A credit card counselor is generally a person who advertises debt relief services to individuals in debt. Debt counselors may offer general debt services or they may specialize in one area of debt, such as credit cards, mortgages, vehicle / vessel debt, etc. Before the financial crisis hit the U.S., credit card counselors received a large portion of their income from the creditors themselves under a program referred to as “Fair Share”. Under this program a credit card counselor stood to make a percentage of the recovered amount from the lender, essentially performing the work of freelance collection agents. Once the economy nose dived, many lenders pulled back on the amount of money they were willing to give to counselors, forcing many counselors to charge higher and higher fees to their clients.

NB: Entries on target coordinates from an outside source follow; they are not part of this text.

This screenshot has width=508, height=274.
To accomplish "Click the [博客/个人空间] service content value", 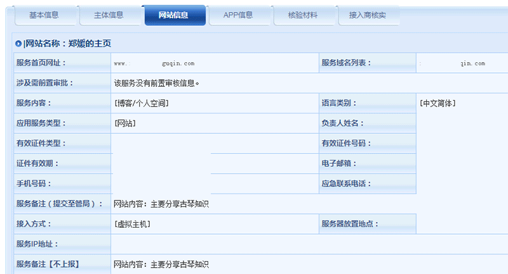I will click(x=141, y=103).
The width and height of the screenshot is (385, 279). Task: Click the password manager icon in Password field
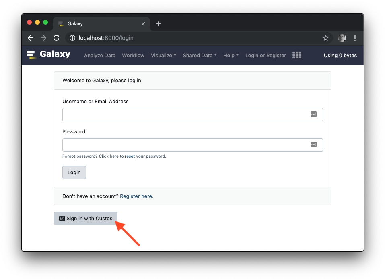313,144
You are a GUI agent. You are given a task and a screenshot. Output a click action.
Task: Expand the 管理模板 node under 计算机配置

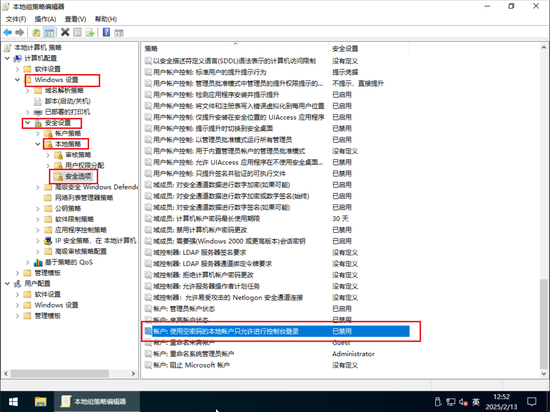click(x=18, y=273)
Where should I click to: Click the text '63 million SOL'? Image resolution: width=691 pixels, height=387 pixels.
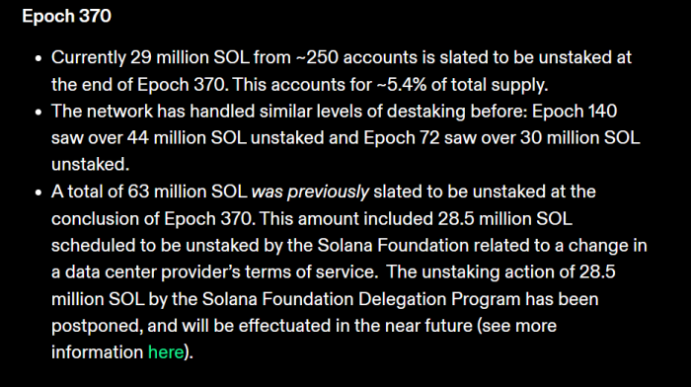[188, 192]
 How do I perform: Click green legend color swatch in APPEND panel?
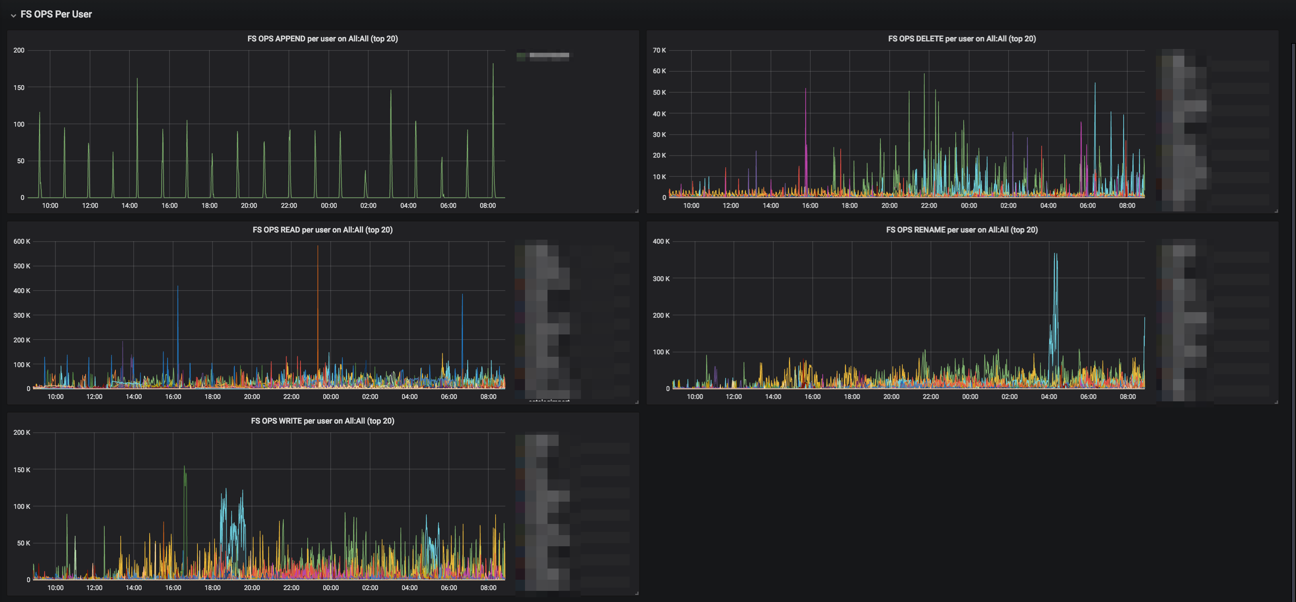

Credit card counselors are regular people trying to run a business, so it makes sense that many credit card counselors would look for alternative sources of income when lenders began offering less money under Fair Share, but like many debt relief services, many credit card counselors don’t offer anything above what a person can do for themselves. When a person hires a credit card counselor, they authorize the counselor to negotiate a debt settlement agreement with credit card companies on their behalf. One aspect of the credit counseling industry that draws much criticism is the fact that the true efforts of credit card counselors are never actually disclosed. Many of these so called “negotiators” do little to save their clients as much money as possible. It is far easier for the “negotiator” to call the credit card company, ask what amount they want to settle for, use the client’s money to pay the amount or establish a payment plan, take a portion of the savings, and pass the remainder on to the client. For many clients this seems like a blessing, but the fact of the matter is that a person who pays for a credit card counselor never really knows how hard the counselor will try to save them money.

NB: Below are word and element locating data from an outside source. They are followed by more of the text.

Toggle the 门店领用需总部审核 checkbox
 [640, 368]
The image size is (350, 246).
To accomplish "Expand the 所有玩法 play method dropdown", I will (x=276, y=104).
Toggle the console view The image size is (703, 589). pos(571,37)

A good credit card counselor should be relentless, knowledgeable of credit laws, strong willed, persistent and honest. Finding a counselor with all of these traits can be difficult. Finding any person with all of these traits can be difficult. After the financial collapse a number of average Joes with little to no financial experience began calling themselves “credit card counselors” and acting as nothing more than middle-men for borrowers and lenders. Even though the credit card counseling industry is full of people who are less than ethical, there are plenty of very hard working and very honest credit card counselors who enjoy saving people money. Unfortunately, these counselors seem to be in the minority. If one doesn’t feel comfortable negotiating with credit card companies themselves, an experienced and licensed attorney should be hired to handle all matters of debt, negotiations, and dealing with lenders. Attorneys know the law and, more importantly, know how to apply the law in the best interest of their client.

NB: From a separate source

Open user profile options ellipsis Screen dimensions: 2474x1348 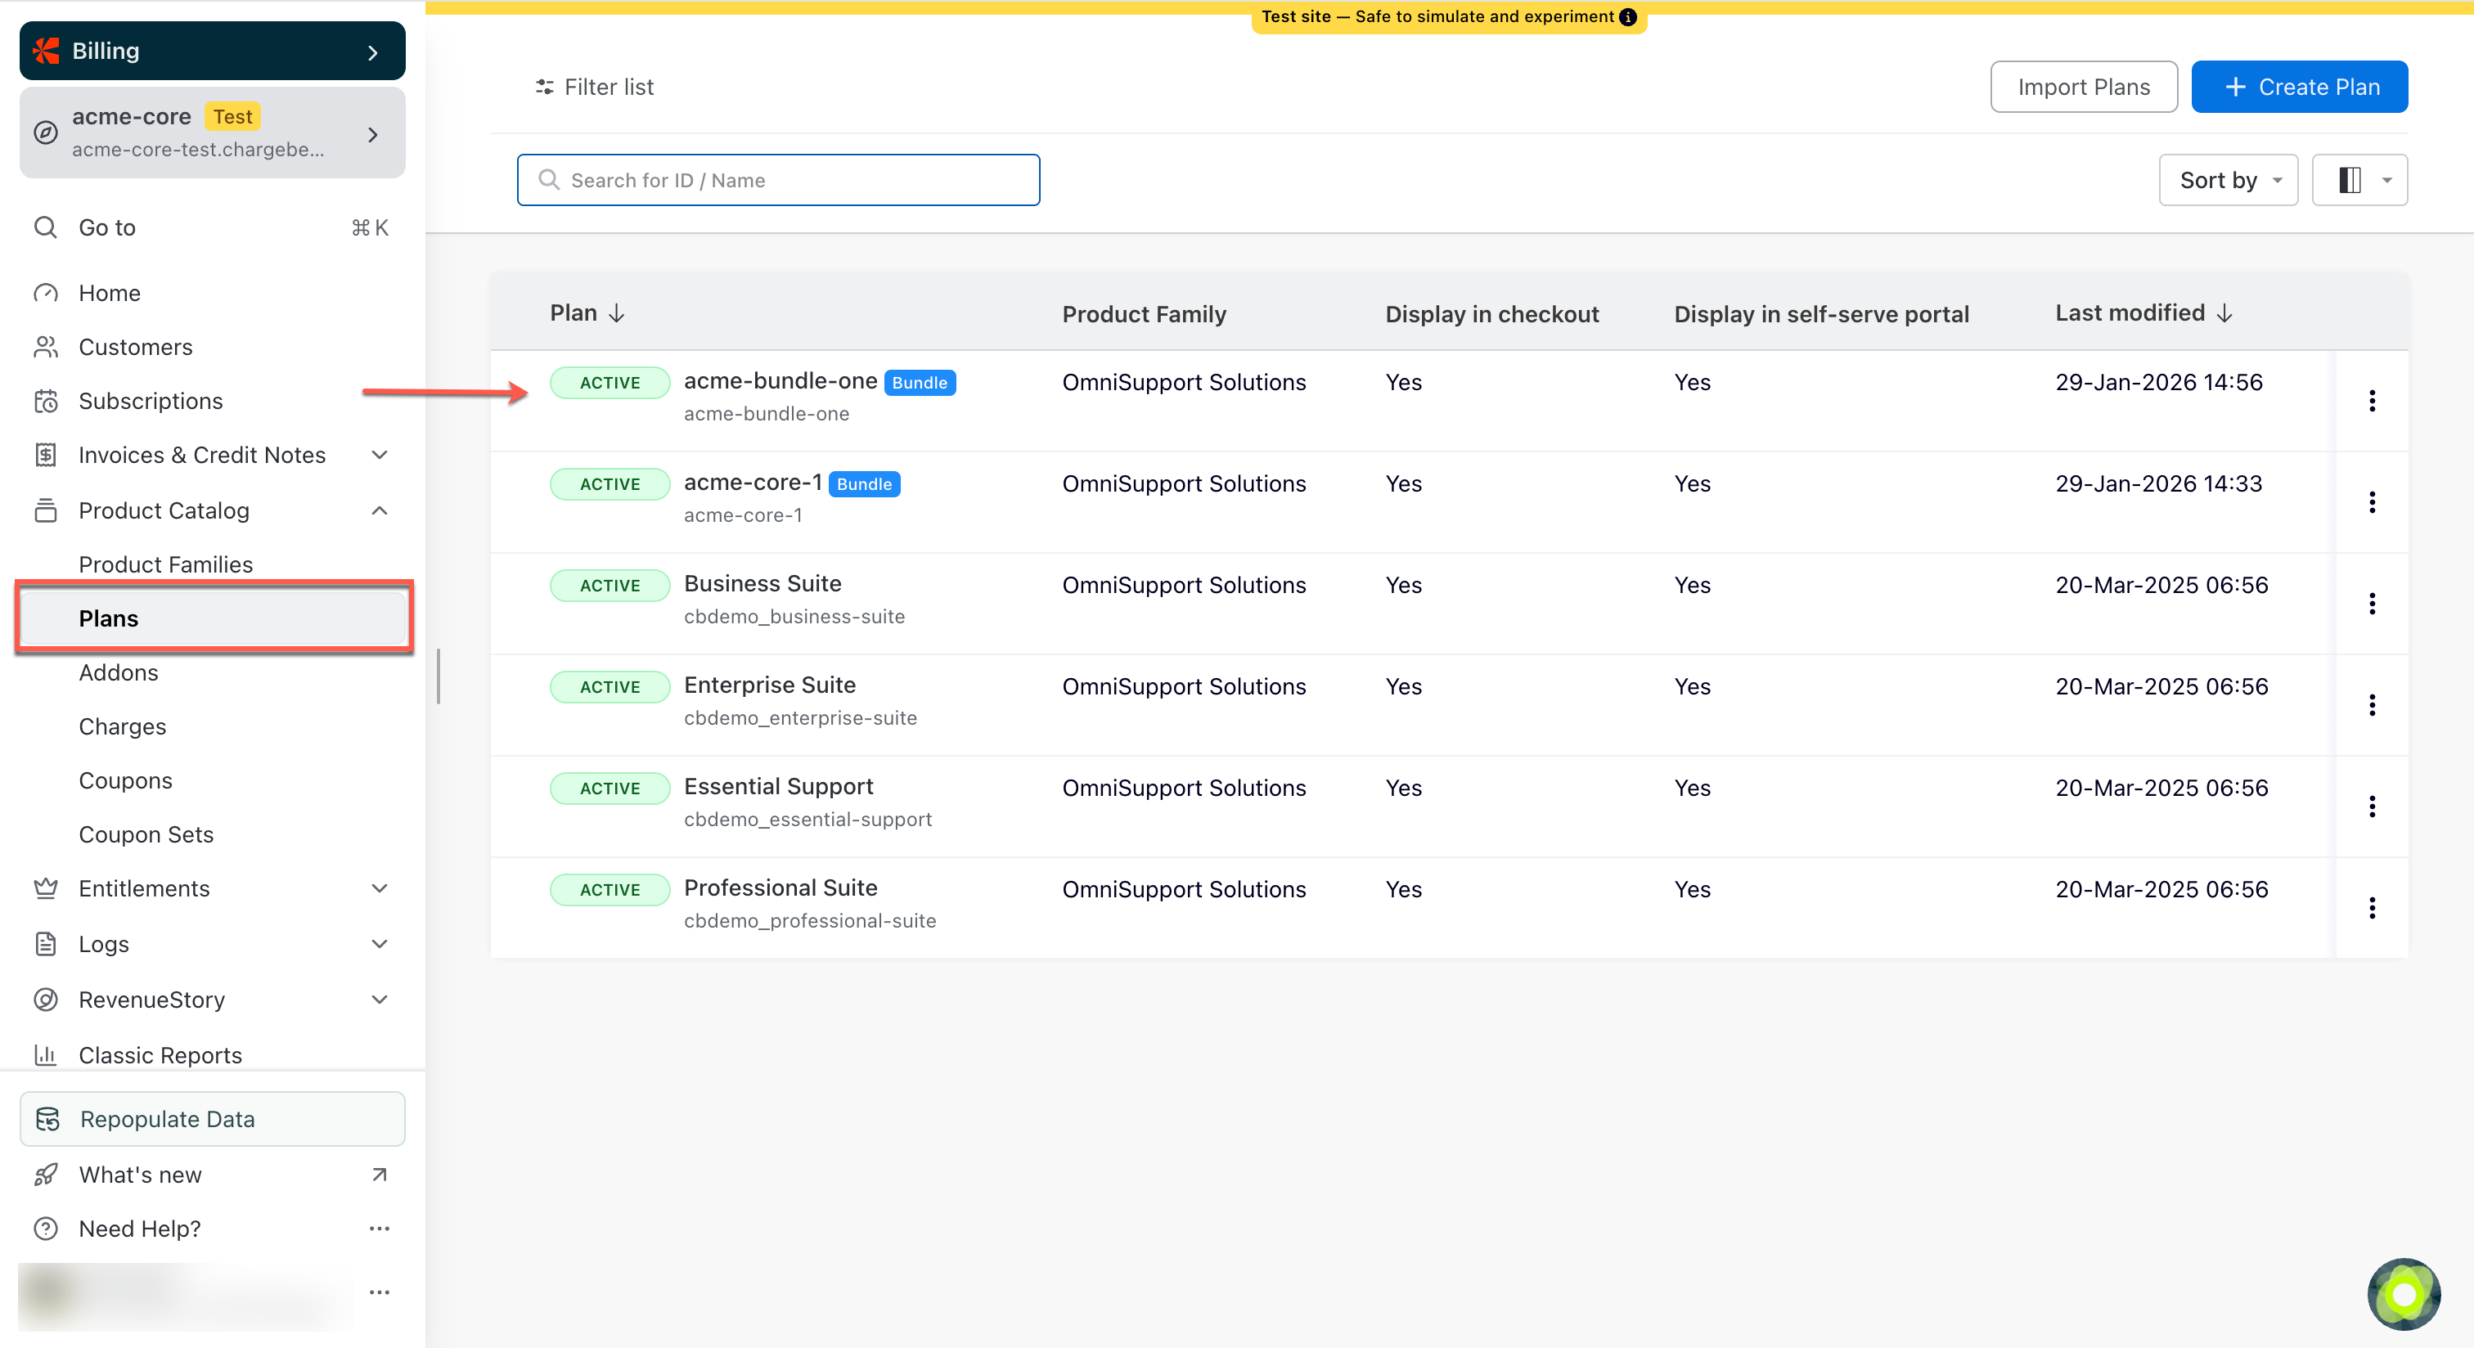tap(379, 1291)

If one does not want to hire an attorney for some reason and would prefer to hire a credit card counselor, be sure to do some homework on the counselor before signing any documents. Look for counselors who are members of professional trade organizations that hold members to high standards. Ask for a list of references and don’t be afraid to call those references. Conduct an Internet search for any former client comments relating to the counselor in question. Make sure that the counselor has received all licenses and certifications required to do business as a credit card counselor in their state. Lastly, check with the Better Business Bureau at www.BBB.org for any complaints or accusations of fraud against a specific counselor or their agency.